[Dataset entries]
⁂

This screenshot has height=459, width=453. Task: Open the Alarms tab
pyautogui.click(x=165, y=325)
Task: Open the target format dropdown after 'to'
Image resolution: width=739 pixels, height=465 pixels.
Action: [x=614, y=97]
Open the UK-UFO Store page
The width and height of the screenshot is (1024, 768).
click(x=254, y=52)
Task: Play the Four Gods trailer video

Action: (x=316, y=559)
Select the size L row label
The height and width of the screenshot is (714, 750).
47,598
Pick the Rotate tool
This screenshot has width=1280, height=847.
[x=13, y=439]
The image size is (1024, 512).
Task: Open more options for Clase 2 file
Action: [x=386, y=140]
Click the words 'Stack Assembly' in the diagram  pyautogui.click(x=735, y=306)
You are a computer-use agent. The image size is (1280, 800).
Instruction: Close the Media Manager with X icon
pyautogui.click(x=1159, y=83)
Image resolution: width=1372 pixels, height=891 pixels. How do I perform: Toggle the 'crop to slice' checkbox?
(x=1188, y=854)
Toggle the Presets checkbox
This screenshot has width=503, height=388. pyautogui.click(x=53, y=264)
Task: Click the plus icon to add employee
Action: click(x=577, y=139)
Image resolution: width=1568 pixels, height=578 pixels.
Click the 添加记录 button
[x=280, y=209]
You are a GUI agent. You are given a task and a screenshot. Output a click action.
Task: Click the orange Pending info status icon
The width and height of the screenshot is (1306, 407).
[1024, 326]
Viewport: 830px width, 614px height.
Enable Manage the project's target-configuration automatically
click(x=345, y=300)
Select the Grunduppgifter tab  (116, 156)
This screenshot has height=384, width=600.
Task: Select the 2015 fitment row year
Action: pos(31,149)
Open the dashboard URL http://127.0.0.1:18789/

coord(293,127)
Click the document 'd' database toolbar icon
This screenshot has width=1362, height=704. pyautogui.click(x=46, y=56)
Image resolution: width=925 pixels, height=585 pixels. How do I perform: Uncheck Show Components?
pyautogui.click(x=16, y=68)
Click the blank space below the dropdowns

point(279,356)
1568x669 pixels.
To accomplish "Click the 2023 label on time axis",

⁂

PROBLEM STATEMENT: The response must hold only the lines above from the line with "The height and" through the line with "1568x669 pixels.", each copied exactly, both ends kept.

FINISHED TASK:
The height and width of the screenshot is (714, 750).
47,598
Pick the Rotate tool
This screenshot has width=1280, height=847.
[x=13, y=439]
The image size is (1024, 512).
Task: Open more options for Clase 2 file
Action: [x=386, y=140]
Click the words 'Stack Assembly' in the diagram  pyautogui.click(x=735, y=306)
You are a computer-use agent. The image size is (1280, 800).
Instruction: Close the Media Manager with X icon
pyautogui.click(x=1159, y=83)
Image resolution: width=1372 pixels, height=891 pixels. How do I perform: Toggle the 'crop to slice' checkbox?
(x=1188, y=854)
Toggle the Presets checkbox
This screenshot has width=503, height=388. pyautogui.click(x=53, y=264)
Task: Click the plus icon to add employee
Action: click(x=577, y=139)
Image resolution: width=1568 pixels, height=578 pixels.
Click the 添加记录 button
[x=280, y=209]
You are a GUI agent. You are given a task and a screenshot. Output a click action.
Task: Click the orange Pending info status icon
The width and height of the screenshot is (1306, 407).
[1024, 326]
Viewport: 830px width, 614px height.
Enable Manage the project's target-configuration automatically
click(x=345, y=300)
Select the Grunduppgifter tab  (116, 156)
This screenshot has height=384, width=600.
Task: Select the 2015 fitment row year
Action: pos(31,149)
Open the dashboard URL http://127.0.0.1:18789/

coord(293,127)
Click the document 'd' database toolbar icon
This screenshot has width=1362, height=704. pyautogui.click(x=46, y=56)
Image resolution: width=925 pixels, height=585 pixels. How do I perform: Uncheck Show Components?
pyautogui.click(x=16, y=68)
Click the blank space below the dropdowns

point(279,356)
1568x669 pixels.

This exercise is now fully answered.